As described in more detail in the supplementary information studies of modern lizard trackways have dealt with a large range of trackmaker sizes. The larger examples included a zoo-confined male Komodo Dragon (Varanus komodoensis), 2.54 m in length (pes length 22.0 cm) and two large Australian monitor lizards (Varanus tristis and Varanus giganteus) with pes lengths of 8.9 and 15.5 cm respectively. These trackmakers like T. teguxin from Brazil were clearly much larger than any of those that registered the Cretaceous trackways in Korea (pes length ~2.0- ~4.0 cm). Smaller examples of modern lizards whose tracks have been recorded and matched to known taxa include nine species with body lengths between ~25 and 50 cm and corresponding pes footprint lengths between ~2.0 and ~4.5 cm28. Clearly this pes size range is close to that of the Korean trackmakers, giving us a good general indication of their body lengths: i.e., ~25–50 cm.

However, turning to footprint morphology we can discount two of the nine species which were chameleons with zygodactyl feet28. Likewise the ground dwelling gecko Eublepharis macularis registered small footprints (pes length ~2.0 cm) with a posteriorly directed digit V trace, and the skink Tiliquila scincoides registered rounded footprints28. By contrast among the tracks registered by the other five lizard species (SI Table 1) the phylogenetic affinities of the trackmakers could not be discerned from their tracks, and it was concluded that the mode of locomotion and substrate has more to do with the appearance of the footprints15,28. The trackway of the modern lizard Sceloporus graciosus was compared with N. koreaensis to show a similarity in the mesaxony of the manus1. Thus, as elaborated in the supplementary information, while the tracks of extant species, can be differentiated by size and footprint morphology so as to determine general taxonomic affinity in some cases, in other cases this is not possible.
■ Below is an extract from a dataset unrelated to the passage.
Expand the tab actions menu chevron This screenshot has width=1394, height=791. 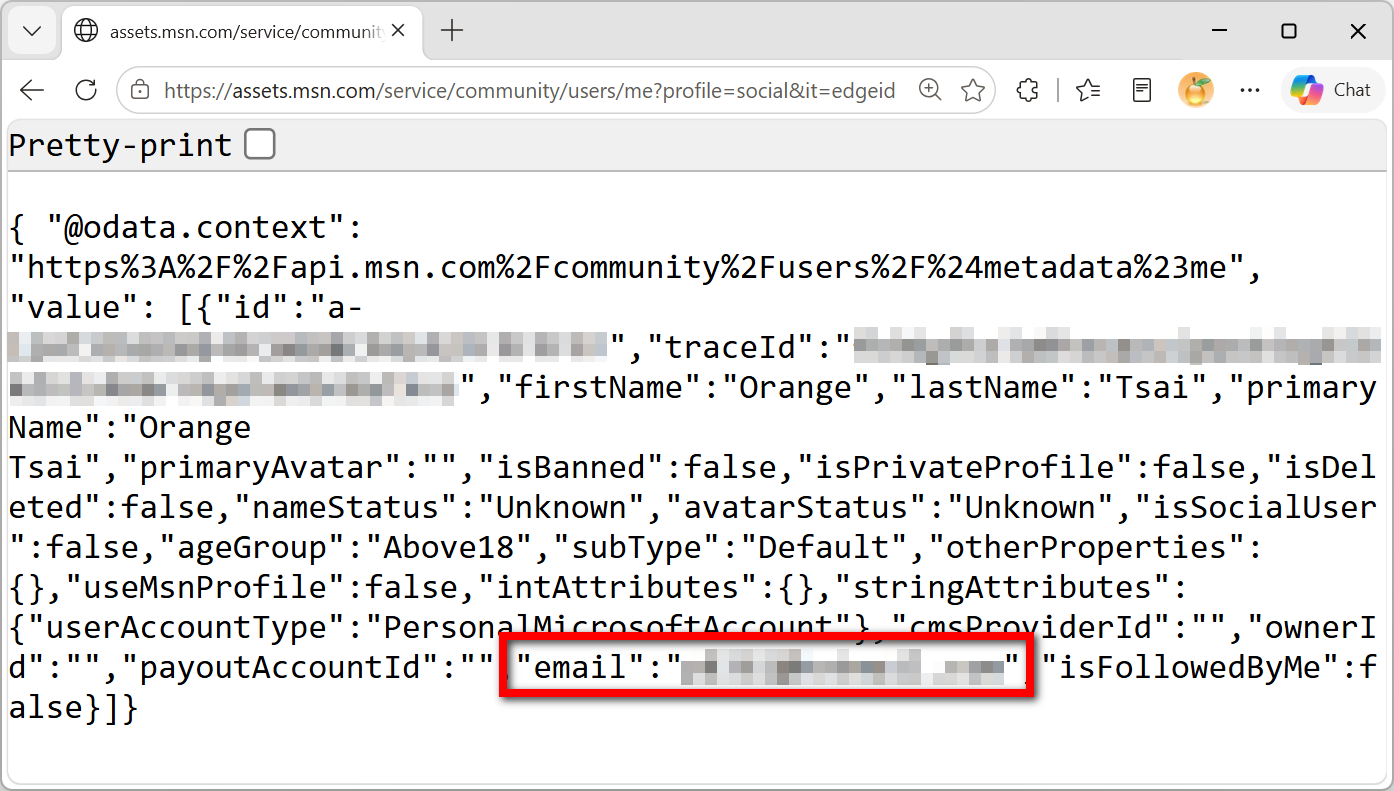click(x=32, y=31)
Nevertheless, it is possible to differentiate trackway patterns, including step, stride trackway width and pace angulation (SI Table 1, 2) in extant and fossil trackways as a means of differentiating morphotypes, and relative speed, even if the trackmaker cannot be inferred. This is typical of the ongoing ‘Cinderella Syndrome’34 challenges in paleoichnology where it is rarely possible to match tracks with trackmakers at low taxonomic levels29,30.

In support of these inferences about the utility of lizard tracks in identifying or constraining the identification of trackmakers we have compiled morphometric information on extant lizard trackmakers from reliable sources15,28,32,33 (SI Table 1) for the purposes of comparison with the fossil trackways described here. The data indicate the following:

  1. (1)

    All four studies15,28,32,33 were done under controlled, not natural, track making conditions.

  2. (2)

    Nevertheless, all studies collected useful, if slightly different, morphometric information which facilitated comparison with extant and extinct lizard trackmakers.

  3. (3)

    Based on footprint size, three studies15,32,33 dealt with trackmakers at least twice the size of the Korean trackmakers, and in one case32 an order of magnitude larger.

  4. (4)

    Although one study33 dealt only with tracks in dry sand, the other three used clay-mud substrates inferred to be comparable in some respect to the pre-lithification substrates now preserved in the Jijnu Formation stratigraphic successions (Fig. 1 and SI Fig. 1).

  5. (5)

    Studies of extant lizard tracks and trackways show that they are sufficiently variable in size, footprint morphology and trackway configuration to differentiate morphotypes, but not to identify or discriminate between trackmakers at low taxonomic levels: e.g. species or genera.

  6. (6)

    The same general conclusions apply to the Cretaceous lizard tracks from Korea: i.e., they may be differentiated morphologically (and morphometrically) as the basis for ichnotaxonomy, but not used to identify trackmakers or trackmaker groups at low taxonomic levels.